What if your ex was famous and adored by millions? What would you do if you had one chance to make him regret his entire existence? How much would you risk?
Kate Hollis's ex-boyfriend's face plasters newsstands and TV, the Internet, and the multiplex. Jake Sharpe is one of the biggest recording stars on the planet, and every song he's famous for is about Kate. For over a decade his soundtrack has chased her -- from the gym to the supermarket, from the dentist's office to the bars. Now thirty-year-old Kate gets the call that Jake has finally landed back in their Vermont hometown for an MTV special. The moment she has been waiting for has arrived.
On the eve of their prom, Jake Sharpe vanished, resurfacing when his song "Losing" -- about his and Kate's first sexual experience -- shot to the top of the Billboard charts. And the hits kept coming, each more personal than the one before.
Now Kate gets her chance to confront Jake and reclaim her past. But after eleven years of enduring protracted and far-from-private heartbreak, everyone in Kate's life has a stake in how this plays out. Kate must risk betraying the friends Jake abandoned, the bandmates whose songs he plundered, and her own parents, who fear this will dredge up a shared past more painful than any of them want to acknowledge. But after getting the call in the dead of night and jumping on a plane, can she turn back now?
Newsweek dubbed The Nanny Diaries "a national phenomenon" and the New Republic proclaimed, "Thank God for Citizen Girl." Now McLaughlin and Kraus have written a poignant, humorous tale about modern celebrity obsession and coming of age during the divorce boom. With flawless depictions of the 1980s, a charismatic heroine, and their signature biting wit, the authors offer up another lively and hilarious tale of a smart young woman looking for satisfaction in the chaos of contemporary culture.
The team behind The Nanny Diaries and Citizen Girl returns with another breezy chick lit portrayal of a woman wronged and, eventually, empowered.
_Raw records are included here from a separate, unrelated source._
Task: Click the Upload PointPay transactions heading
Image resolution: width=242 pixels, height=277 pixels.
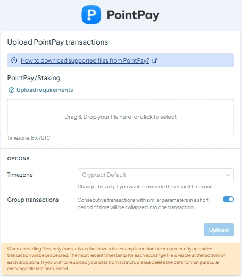Action: pos(57,42)
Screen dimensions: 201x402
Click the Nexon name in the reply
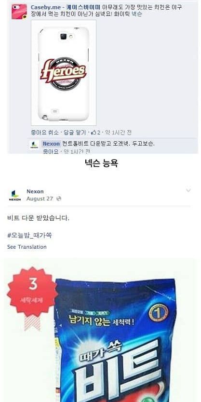click(x=51, y=144)
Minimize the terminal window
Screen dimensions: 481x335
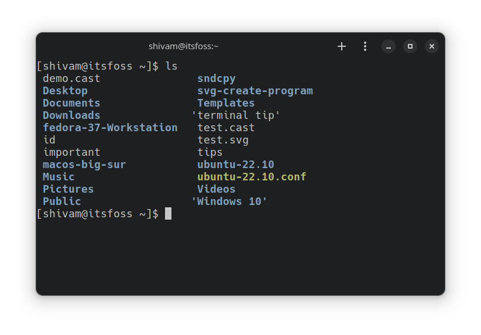(389, 46)
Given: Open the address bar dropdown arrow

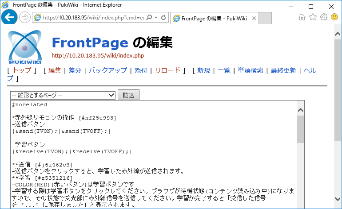Looking at the screenshot, I should click(155, 18).
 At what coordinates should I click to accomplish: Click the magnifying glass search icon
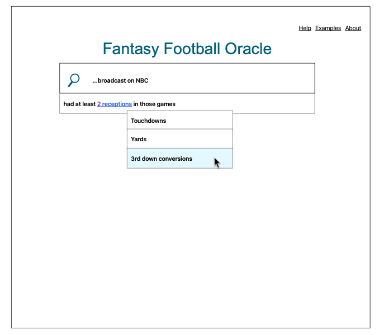[x=74, y=80]
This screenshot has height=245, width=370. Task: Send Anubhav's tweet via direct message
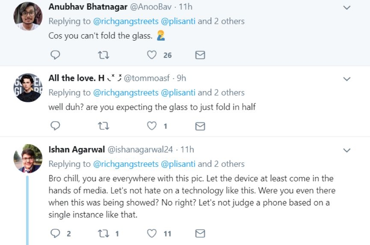click(200, 55)
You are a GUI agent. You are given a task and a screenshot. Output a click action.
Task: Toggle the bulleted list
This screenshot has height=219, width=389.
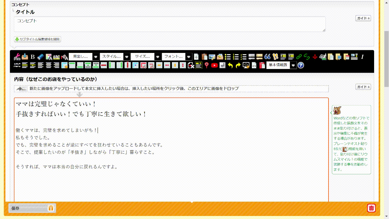click(x=228, y=57)
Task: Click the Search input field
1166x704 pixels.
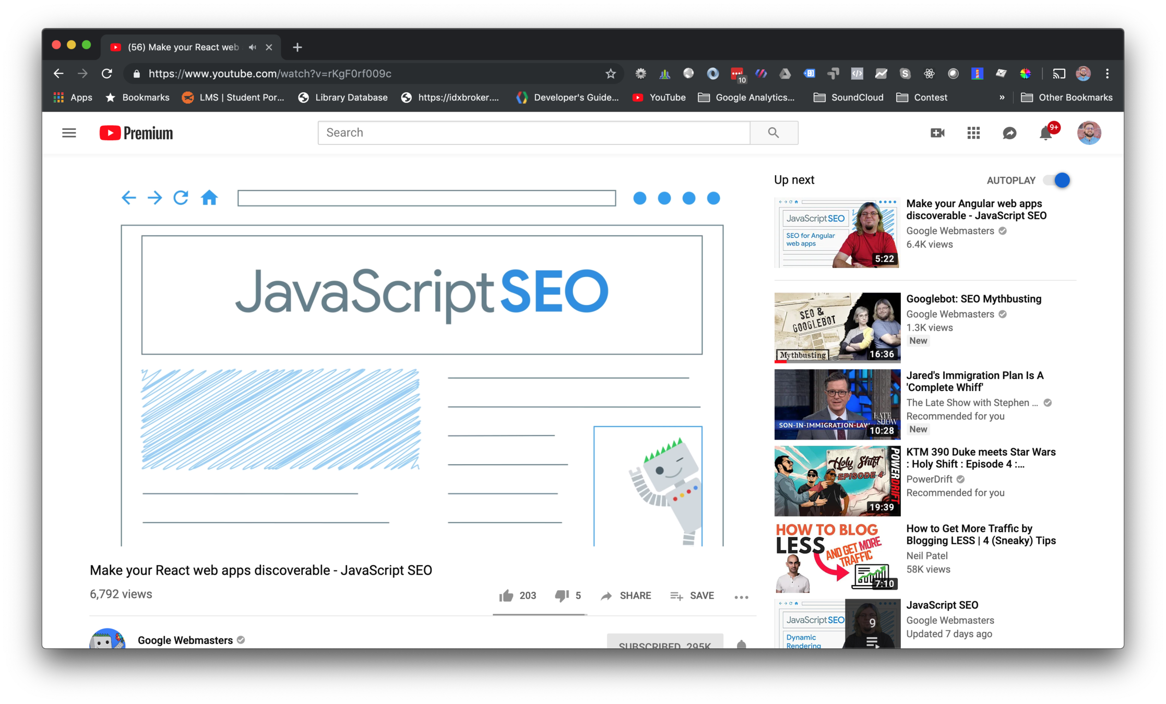Action: coord(533,132)
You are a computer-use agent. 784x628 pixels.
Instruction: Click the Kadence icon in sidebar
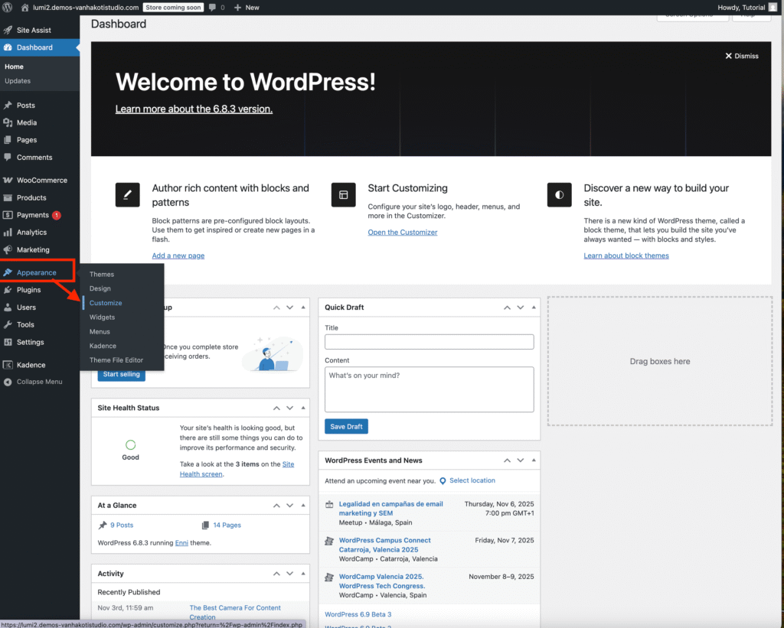click(8, 365)
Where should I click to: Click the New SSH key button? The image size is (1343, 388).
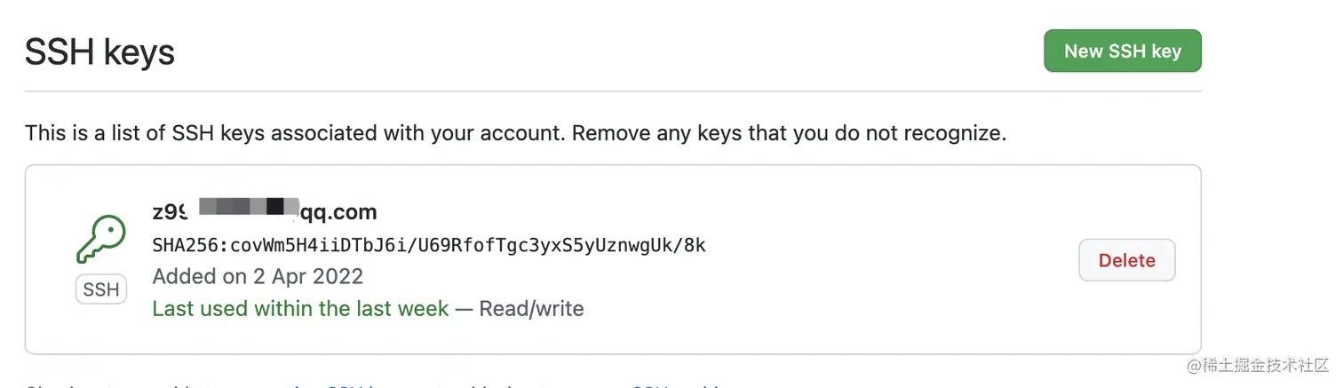pyautogui.click(x=1122, y=51)
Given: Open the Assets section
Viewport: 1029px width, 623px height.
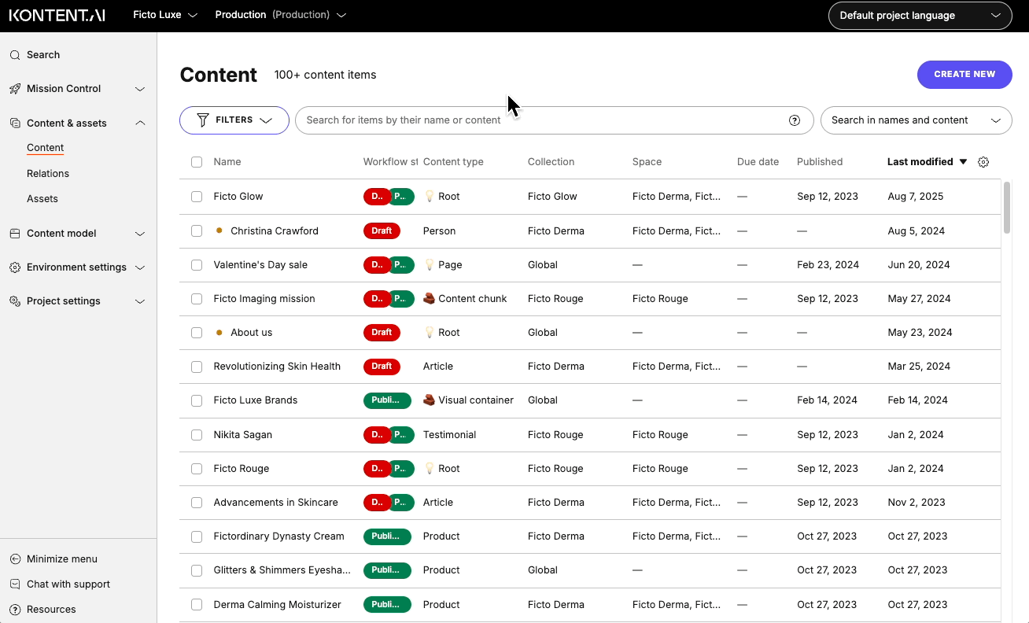Looking at the screenshot, I should (42, 198).
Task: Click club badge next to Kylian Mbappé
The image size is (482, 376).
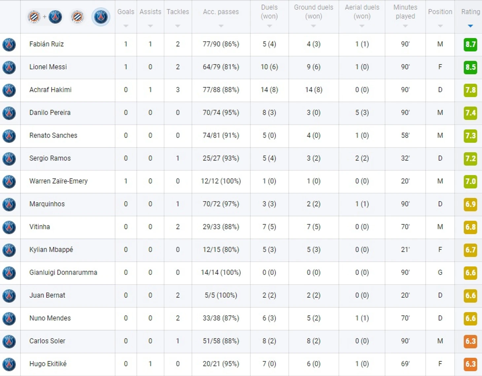Action: [9, 250]
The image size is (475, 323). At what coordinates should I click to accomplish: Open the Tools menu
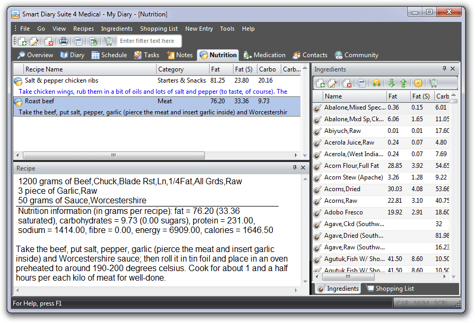point(227,29)
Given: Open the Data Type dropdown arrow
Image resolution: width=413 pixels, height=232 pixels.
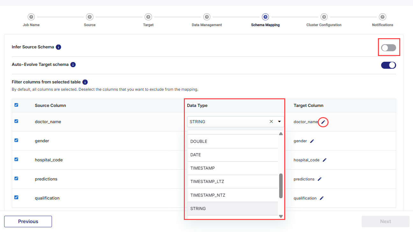Looking at the screenshot, I should (279, 122).
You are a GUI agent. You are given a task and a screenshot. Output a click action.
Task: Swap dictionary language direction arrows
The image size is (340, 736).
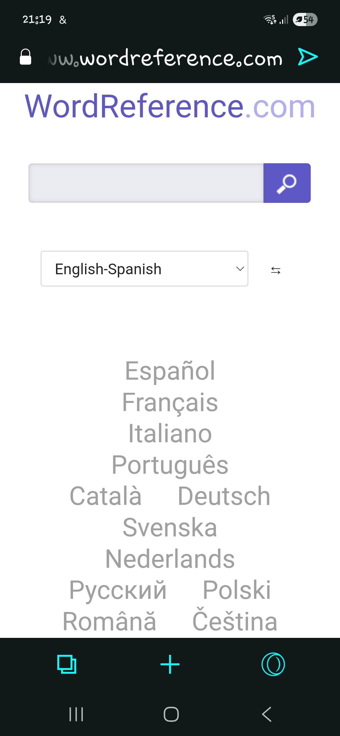pos(276,270)
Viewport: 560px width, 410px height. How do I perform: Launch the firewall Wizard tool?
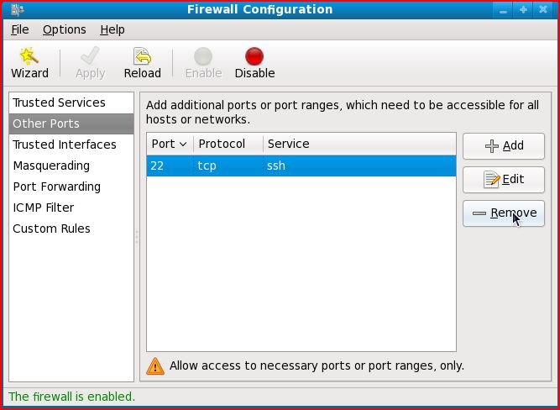29,64
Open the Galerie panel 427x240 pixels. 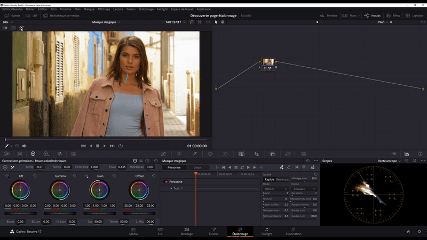coord(13,15)
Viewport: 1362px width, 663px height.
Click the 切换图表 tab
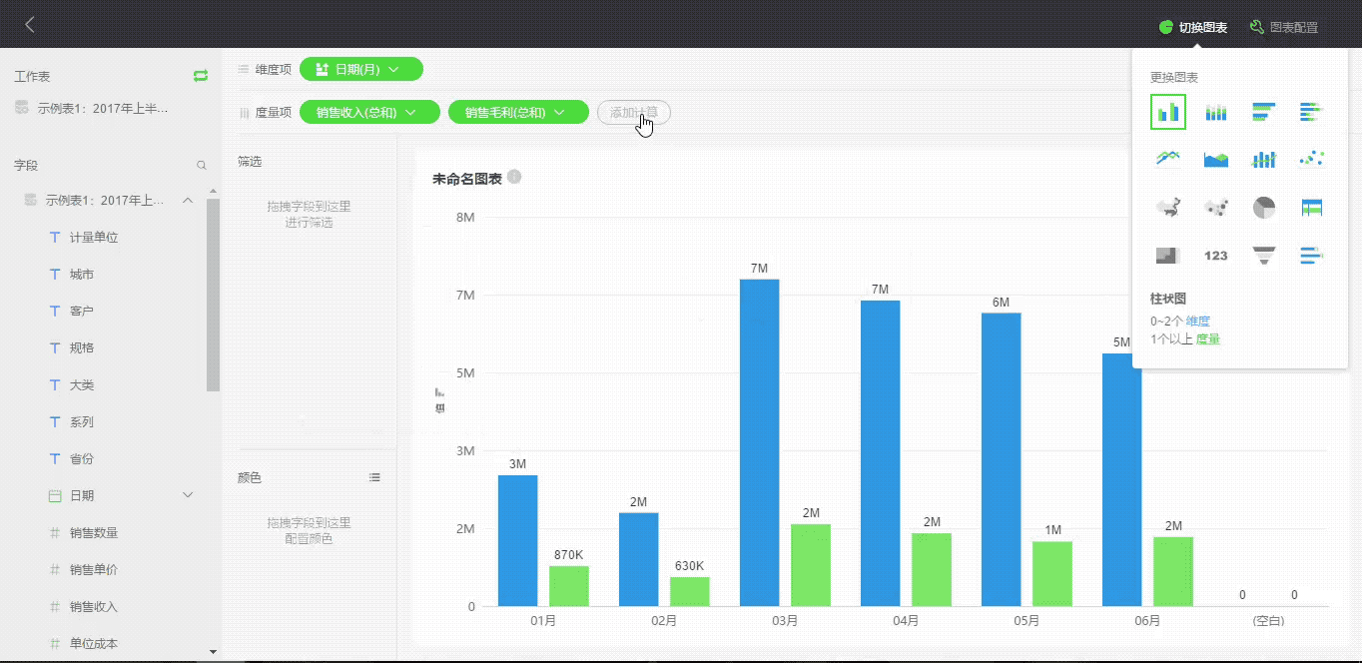(1193, 27)
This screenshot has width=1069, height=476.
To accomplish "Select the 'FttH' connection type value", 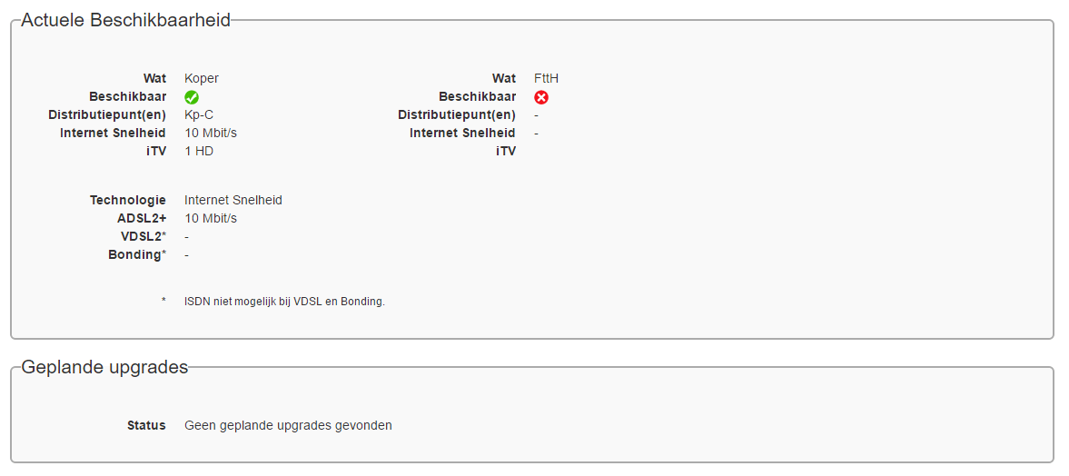I will coord(546,78).
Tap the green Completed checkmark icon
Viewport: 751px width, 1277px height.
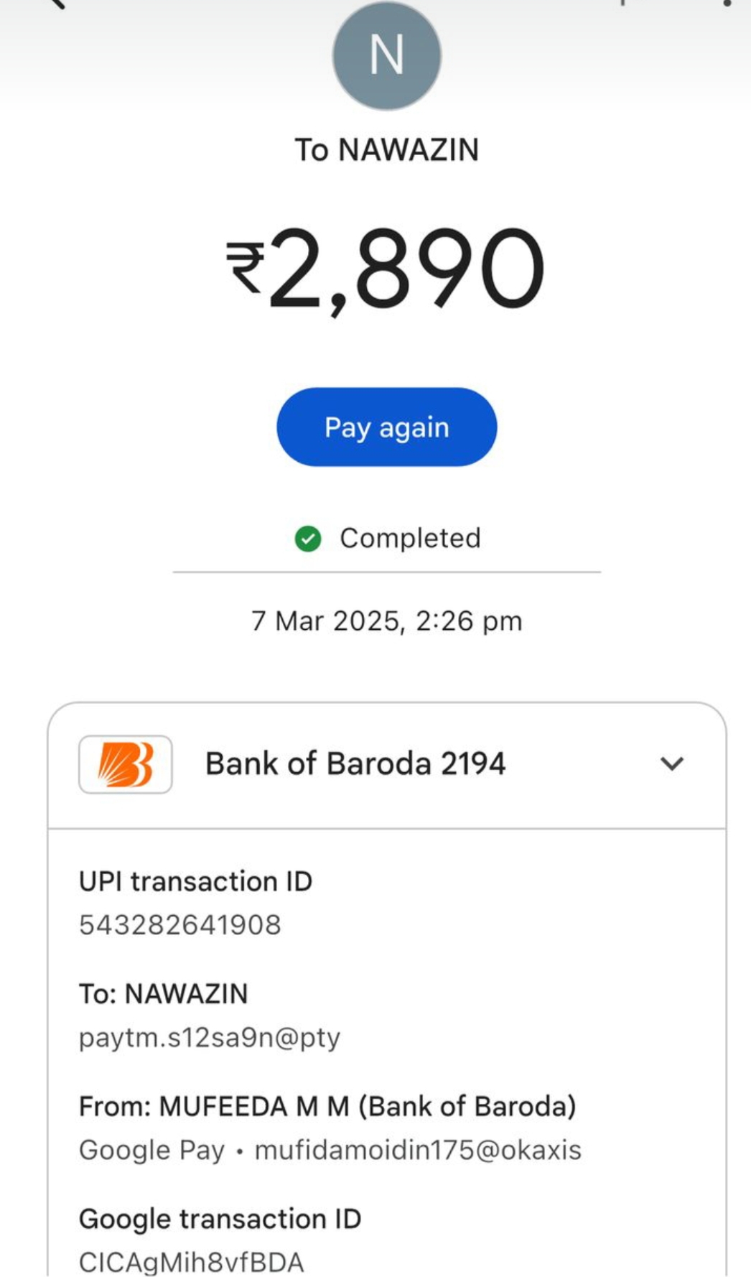click(x=308, y=539)
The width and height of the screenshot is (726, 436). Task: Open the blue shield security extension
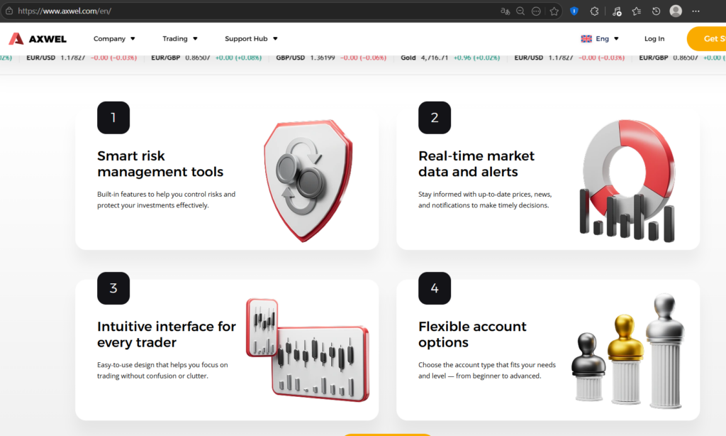[x=574, y=11]
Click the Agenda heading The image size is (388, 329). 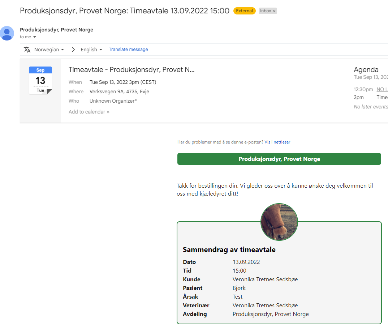366,70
When Kate Hollis's childhood chum Laura calls from their Vermont hometown and announces the arrival of Jake Sharpe, a mega rock star and Kate's high school sweetheart, Kate jumps on a plane from Charleston, S.C. (where she's a sustainable development consultant) and makes for idyllic Croton Falls. Through it's been 13 years, Kate still has a primal need to confront not only the boy who abandoned her before the senior prom, but the musical pirate who used her personal life as fodder for his most celebrated songs and cheated his high school bandmates out of deserved recognition and royalties. Chapters switch back and forth between the present and the pivotal middle and high school years where Kate (then Katie) and Jake did the first-love thing: readers get to see Jake's growing he's-just-not-that-into-you-ness and how (surprise!) their Zima-fueled love (it was the '90s) was idealized. While one spends much of the book wanting to shout at Kate to give it up, go back to Charleston and get on with it, McLaughlin and Kraus do get the nagging need for closure in even the shallowest relationships comically right.